You are a writer. In fact, you are probably a professional one. If you stop to think about it, you’ll realize that writing is one of the regular activities that your job entails.
Whether it’s jotting notes, composing messages to colleagues and clients, drafting proposals, filing reports, or assembling presentations, we write our way through the workday. While few of us are novelists, poets, or journalists, many of us do to some degree write for a living. And thanks to the internet, we write when we’re not working as well, continually and even prolifically. At work and at play, we are writers.
You are also a Christian, one who is called to be an “imitator of God” (Eph 5:1). How is all of this writing that you’re doing serving that purpose? For most of us, the answer is probably not much, at least in circumstances where we aren’t speaking explicitly as Christians. That was certainly the case for the two of us. After teaching at a Christian liberal arts college for a few years, we had the unsettling realization that not only how we taught writing but also our own approaches to writing were woefully thin on spiritual practice. We prayed to start our writing classes, and we prayed to start our writing sessions, but from that point forward, we were going it alone.
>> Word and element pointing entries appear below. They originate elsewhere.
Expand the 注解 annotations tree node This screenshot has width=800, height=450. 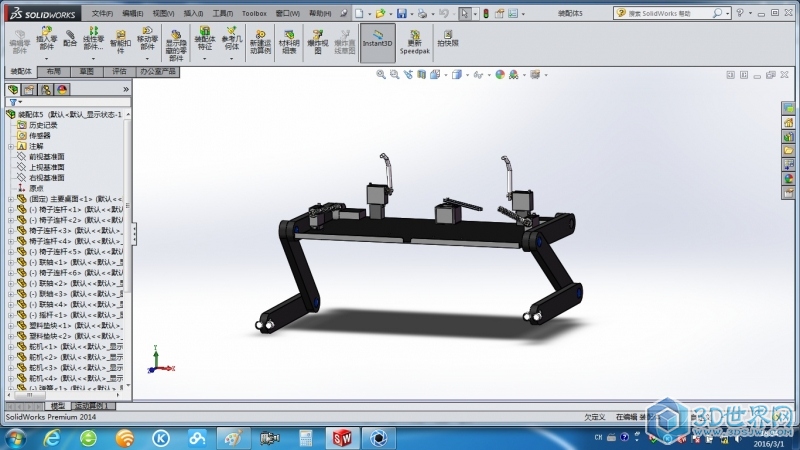(x=10, y=146)
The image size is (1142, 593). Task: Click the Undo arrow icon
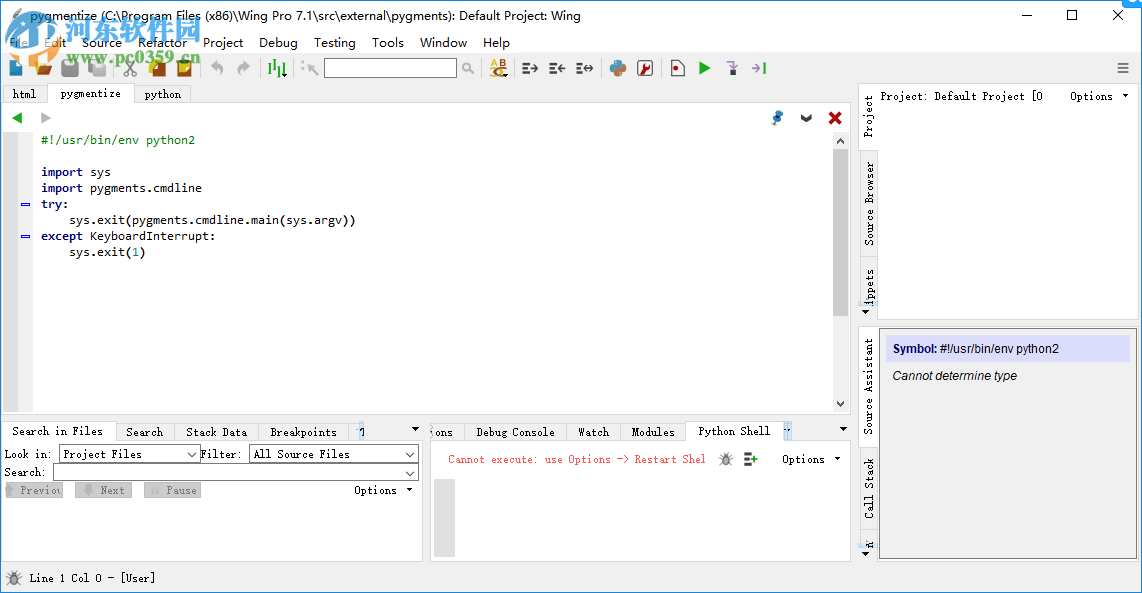pos(217,67)
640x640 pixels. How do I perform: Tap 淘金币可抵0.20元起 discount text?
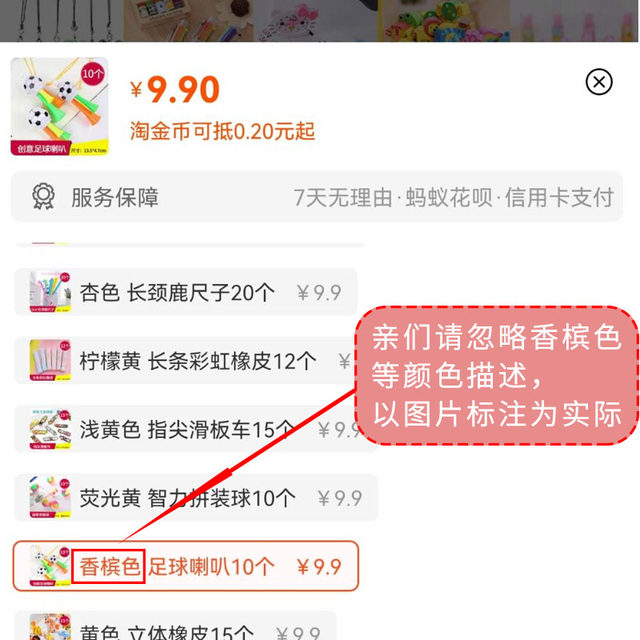point(222,131)
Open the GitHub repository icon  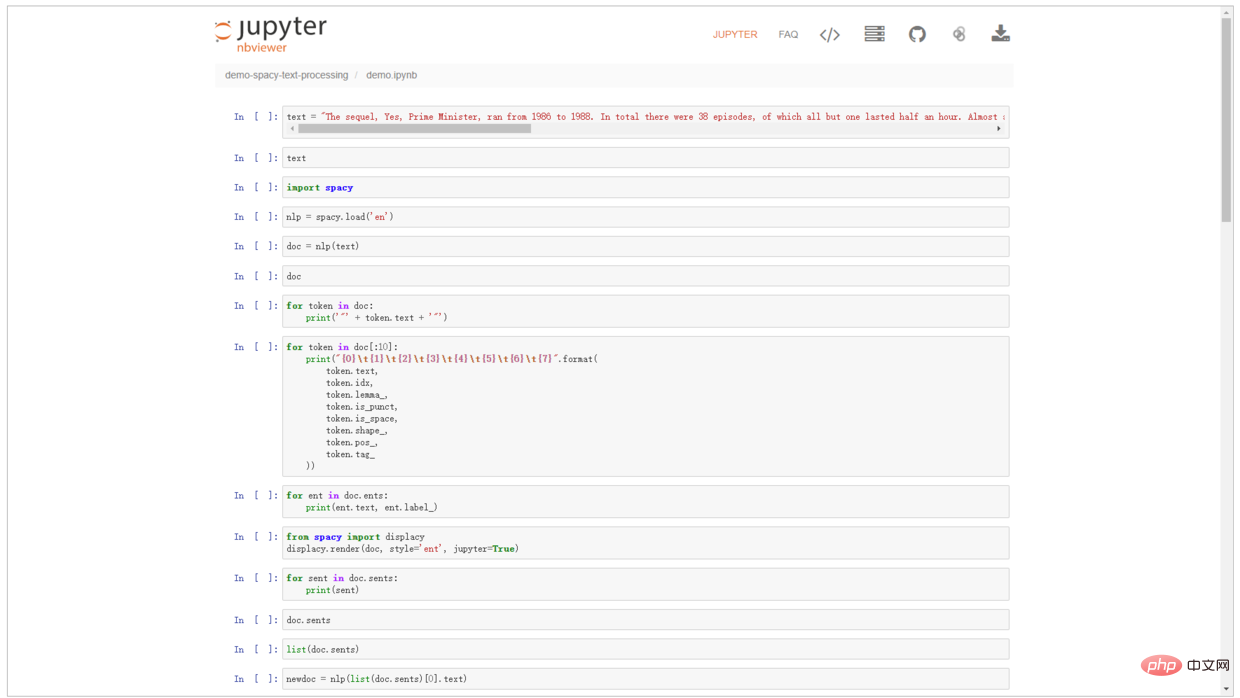tap(917, 34)
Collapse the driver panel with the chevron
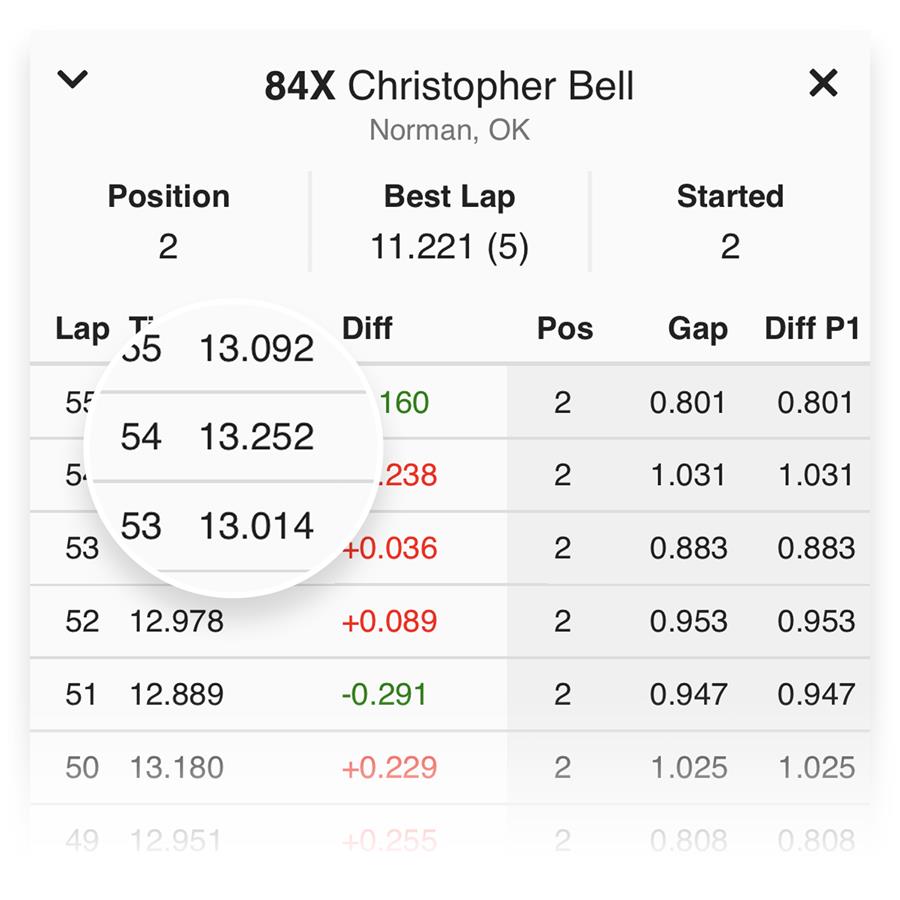This screenshot has height=900, width=900. point(72,79)
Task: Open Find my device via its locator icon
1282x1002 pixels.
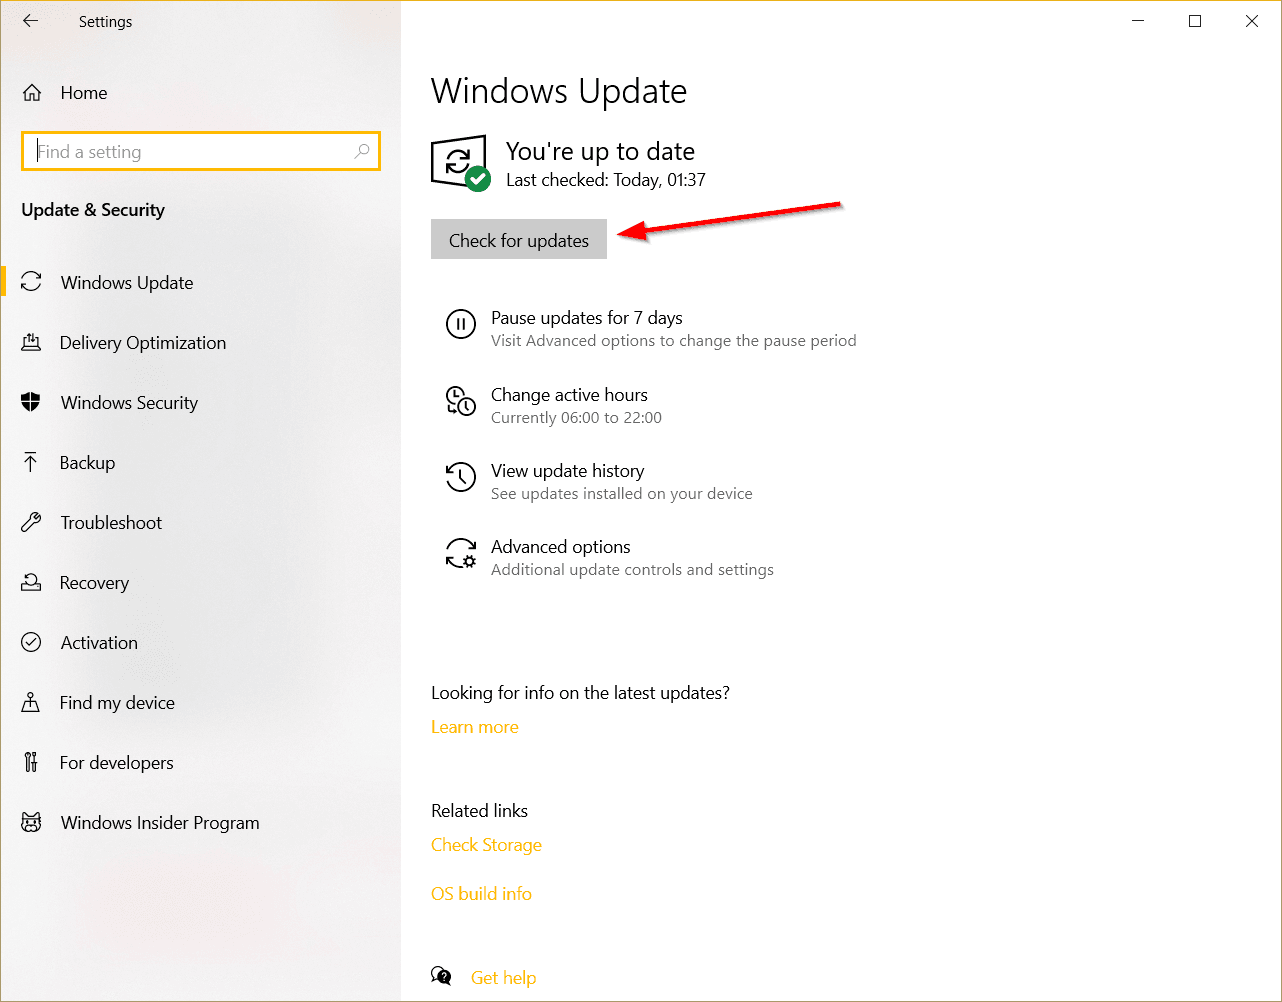Action: 32,702
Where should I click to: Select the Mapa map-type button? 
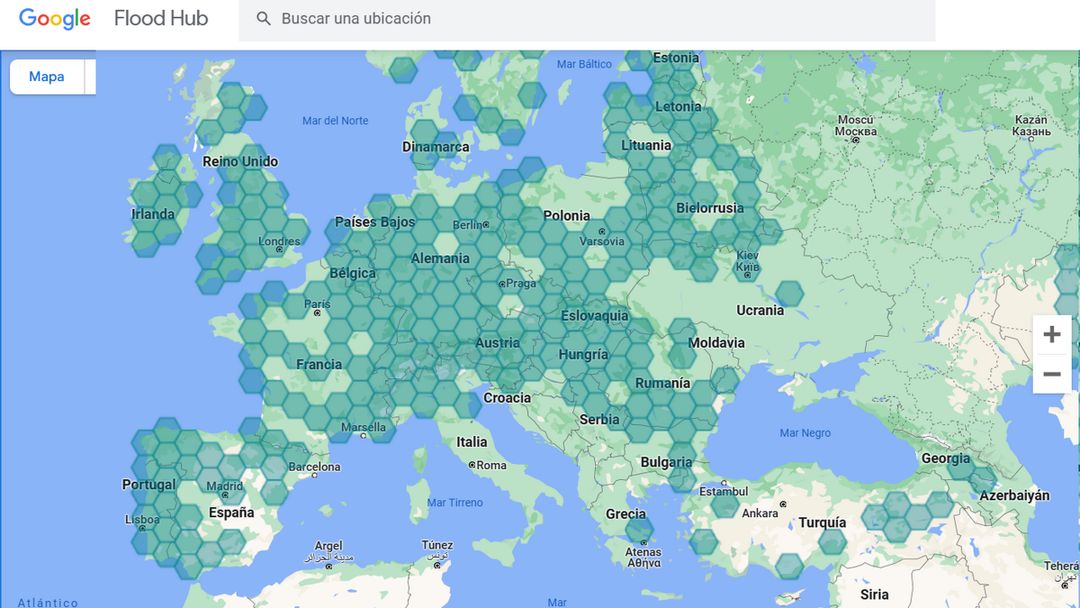[47, 76]
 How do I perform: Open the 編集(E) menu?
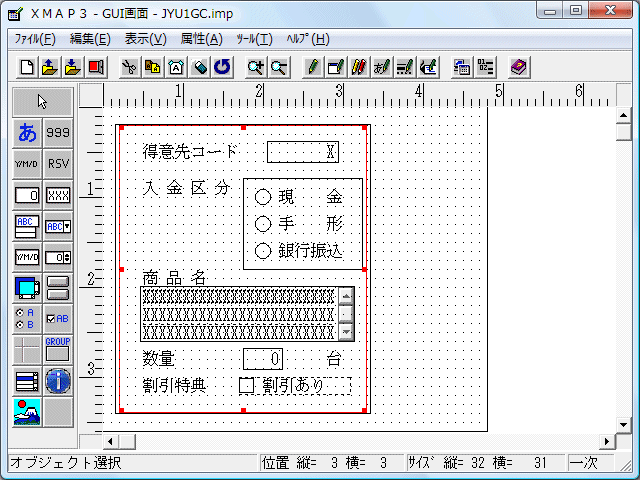[x=90, y=39]
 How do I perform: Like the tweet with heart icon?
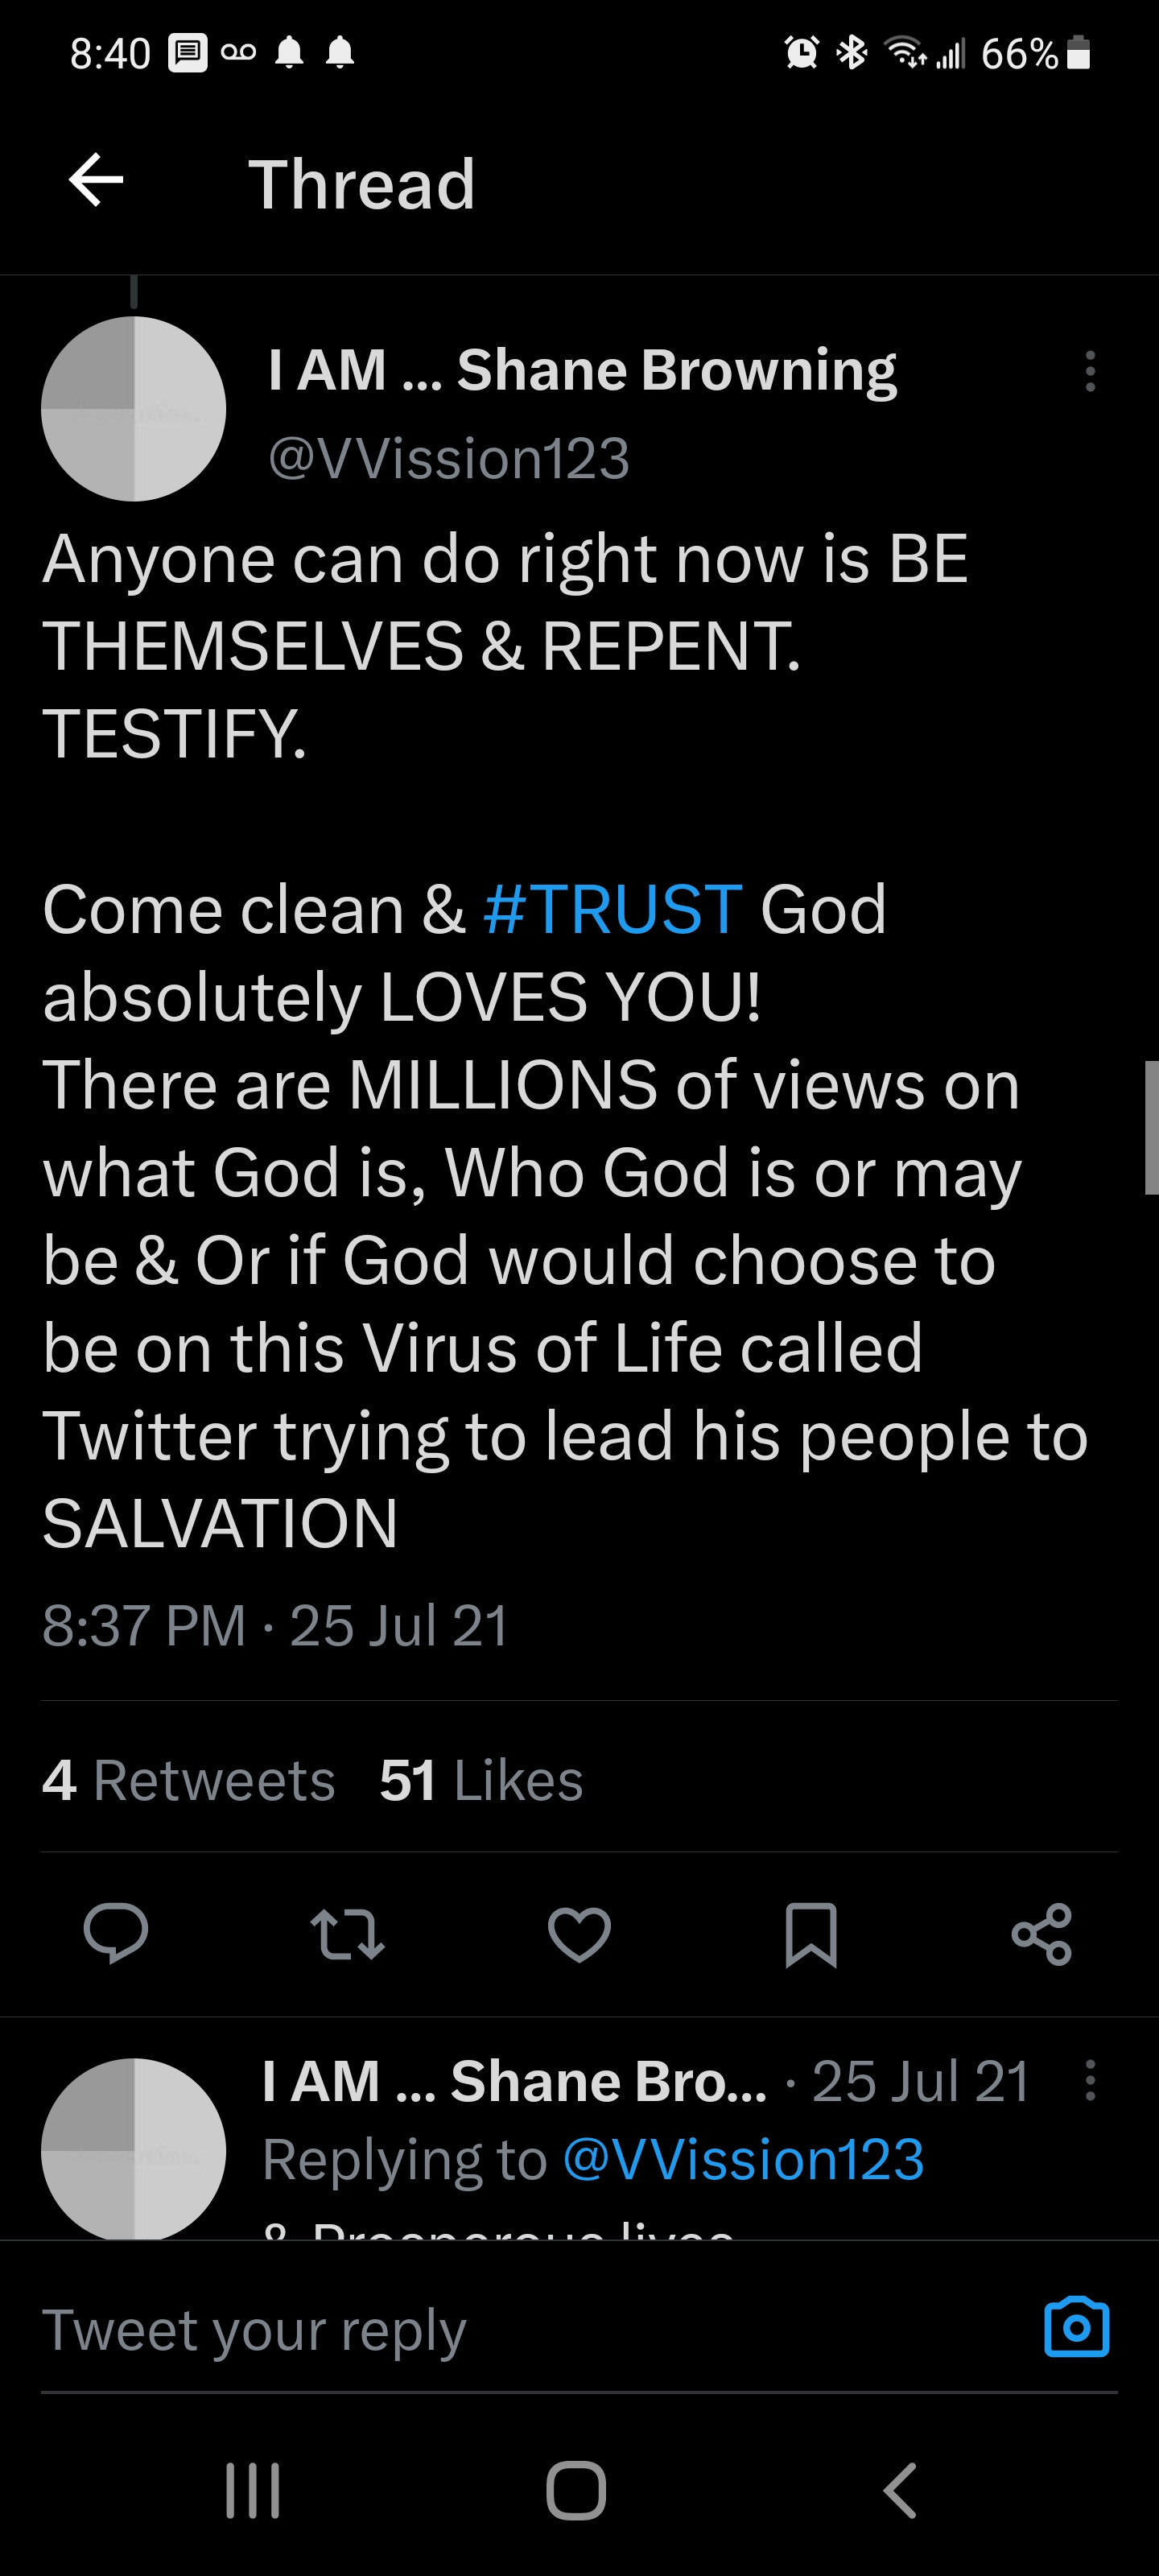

Thus began a collaborative exploration of how Christians in the past understood the relationship between the writing life and the spiritual life. Our key discovery was that for many Christians in earlier periods, writing was inescapably bound up with spiritual formation. In other words, not just what they were writing about mattered, but how they went about the task of writing mattered. What our spiritual ancestors realized is that the act of writing could be an opportunity to grow in the virtues that Scripture teaches, such as patience, generosity, hope, and love. Much more is at stake when we write, we came to see, than just getting our point across. Growing in writing and growing in virtue go hand in hand.
When we’ve shared this message with friends and students, our listeners’ first response has usually been smiles and nods. It sounds so lovely, doesn’t it? But quickly the scope of our argument sets in, and the questions begin: Do you really mean that all of my writing needs to reflect my Christian faith? What’s this got to do with my lab report? My email to my boss? My hilarious tweet? Here, we double down: All of our writing indeed presents occasions for growing into the virtues, for all of our writing entails connecting with those whom Christ calls us to love — our neighbors.
This may, we recognize, sound like a daunting task. And indeed we’ve concluded that it’s impossible to accomplish all at once and all by ourselves. Thankfully, the Christian life was never imagined as a one-time, pass-fail assignment. It’s not something that you complete on your own.